Maritime Union of Australia. (2025). Submission to the Victorian Legislative Council Environment and Planning Committee: Inquiry into the decommissioning of oil and gas infrastructure
The Victorian Parliament established the Inquiry into the Decommissioning of Oil and Gas Infrastructure in response to the scale and proximity of aging offshore petroleum assets in Victorian waters, particularly in the Gippsland and Otway basins, and growing concern about environmental risk, long‑term liability and worker safety as these assets reach end of life.
The MUA tendered a detailed submission to the Victorian Legislative Council Environment and Planning Committee.

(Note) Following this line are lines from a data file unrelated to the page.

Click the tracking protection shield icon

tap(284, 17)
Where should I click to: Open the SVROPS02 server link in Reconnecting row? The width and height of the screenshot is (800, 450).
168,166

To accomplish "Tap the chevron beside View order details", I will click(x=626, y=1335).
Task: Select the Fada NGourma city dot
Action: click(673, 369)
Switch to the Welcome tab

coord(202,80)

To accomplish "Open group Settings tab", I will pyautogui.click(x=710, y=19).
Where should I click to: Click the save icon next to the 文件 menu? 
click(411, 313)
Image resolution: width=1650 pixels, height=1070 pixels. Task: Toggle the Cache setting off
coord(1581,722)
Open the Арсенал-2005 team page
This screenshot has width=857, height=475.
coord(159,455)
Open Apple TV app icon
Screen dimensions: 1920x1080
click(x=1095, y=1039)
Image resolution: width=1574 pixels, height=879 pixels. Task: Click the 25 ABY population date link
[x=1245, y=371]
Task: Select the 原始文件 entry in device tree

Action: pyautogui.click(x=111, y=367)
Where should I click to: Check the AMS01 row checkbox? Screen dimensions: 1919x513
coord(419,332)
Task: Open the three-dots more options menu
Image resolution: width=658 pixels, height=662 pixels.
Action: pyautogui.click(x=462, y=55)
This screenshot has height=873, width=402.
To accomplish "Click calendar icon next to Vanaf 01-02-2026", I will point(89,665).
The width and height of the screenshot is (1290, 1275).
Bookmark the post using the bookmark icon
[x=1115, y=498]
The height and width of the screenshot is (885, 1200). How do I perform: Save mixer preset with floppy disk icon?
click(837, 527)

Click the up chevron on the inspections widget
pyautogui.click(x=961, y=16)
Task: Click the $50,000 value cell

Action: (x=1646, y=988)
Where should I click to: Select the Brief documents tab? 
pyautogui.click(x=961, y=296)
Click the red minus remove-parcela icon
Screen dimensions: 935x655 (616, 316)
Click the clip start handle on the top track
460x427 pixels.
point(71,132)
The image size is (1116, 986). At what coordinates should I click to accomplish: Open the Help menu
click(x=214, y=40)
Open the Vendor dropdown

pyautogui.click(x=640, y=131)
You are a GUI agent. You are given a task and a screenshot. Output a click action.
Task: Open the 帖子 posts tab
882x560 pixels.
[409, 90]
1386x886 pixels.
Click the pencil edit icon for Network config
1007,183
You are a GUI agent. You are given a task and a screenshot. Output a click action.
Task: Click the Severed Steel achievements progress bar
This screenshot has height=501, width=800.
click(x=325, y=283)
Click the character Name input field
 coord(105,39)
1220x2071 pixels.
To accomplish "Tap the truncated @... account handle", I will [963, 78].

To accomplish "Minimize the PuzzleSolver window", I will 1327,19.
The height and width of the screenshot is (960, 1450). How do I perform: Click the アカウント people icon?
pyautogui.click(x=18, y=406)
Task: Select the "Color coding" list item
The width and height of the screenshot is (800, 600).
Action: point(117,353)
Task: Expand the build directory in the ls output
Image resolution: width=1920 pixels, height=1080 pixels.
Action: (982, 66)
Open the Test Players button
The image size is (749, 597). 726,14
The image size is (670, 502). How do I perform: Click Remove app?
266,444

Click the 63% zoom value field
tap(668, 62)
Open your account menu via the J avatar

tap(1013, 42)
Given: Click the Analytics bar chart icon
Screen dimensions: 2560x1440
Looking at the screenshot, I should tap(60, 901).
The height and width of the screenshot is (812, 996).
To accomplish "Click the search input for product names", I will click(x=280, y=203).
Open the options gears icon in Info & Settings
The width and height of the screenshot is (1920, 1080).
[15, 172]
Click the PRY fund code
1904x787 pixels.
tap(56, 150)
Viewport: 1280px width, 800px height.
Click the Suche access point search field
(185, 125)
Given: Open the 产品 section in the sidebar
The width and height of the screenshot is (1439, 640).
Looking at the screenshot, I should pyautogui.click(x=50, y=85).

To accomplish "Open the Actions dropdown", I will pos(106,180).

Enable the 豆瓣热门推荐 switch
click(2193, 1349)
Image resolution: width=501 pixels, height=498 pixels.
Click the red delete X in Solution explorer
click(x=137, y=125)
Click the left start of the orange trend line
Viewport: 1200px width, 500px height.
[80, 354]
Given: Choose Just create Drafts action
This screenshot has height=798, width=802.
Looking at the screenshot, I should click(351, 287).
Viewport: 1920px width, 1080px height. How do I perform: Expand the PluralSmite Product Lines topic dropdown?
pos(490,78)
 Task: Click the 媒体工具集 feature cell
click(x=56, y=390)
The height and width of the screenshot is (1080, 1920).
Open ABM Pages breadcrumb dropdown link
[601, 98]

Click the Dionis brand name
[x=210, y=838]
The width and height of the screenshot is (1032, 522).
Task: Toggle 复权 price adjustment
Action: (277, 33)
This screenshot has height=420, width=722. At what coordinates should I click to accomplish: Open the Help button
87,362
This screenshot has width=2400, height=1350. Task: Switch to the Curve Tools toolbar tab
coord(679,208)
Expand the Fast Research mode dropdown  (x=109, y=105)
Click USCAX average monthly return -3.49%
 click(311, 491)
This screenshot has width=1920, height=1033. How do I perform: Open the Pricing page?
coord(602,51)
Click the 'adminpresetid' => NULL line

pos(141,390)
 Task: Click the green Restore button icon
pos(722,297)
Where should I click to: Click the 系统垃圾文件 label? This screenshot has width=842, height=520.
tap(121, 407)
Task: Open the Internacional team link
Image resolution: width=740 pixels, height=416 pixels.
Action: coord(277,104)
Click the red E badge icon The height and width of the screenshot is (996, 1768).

This was supplemented by briefings to the Committee and oral evidence at a public hearing.
The union argues that decommissioning must be considered as an urgent industrial governance task, not a discretionary administrative process.
Although offshore regulation is largely administered at the Commonwealth level, Victoria holds significant responsibilities as a Joint Authority for title surrender and for onshore processing, waste management, ports, environmental protection and workplace safety, making the state a key decision‑maker.
We emphasised strict enforcement of polluter‑pays principles, verified financial assurance, full removal of infrastructure, long‑term monitoring of wells and seabed integrity, and calls for a Victorian decommissioning framework aligned with circular‑economy objectives, strong worker protections, public transparency, and genuine partnership with through Sea Country governance and the Victorian Treaty process.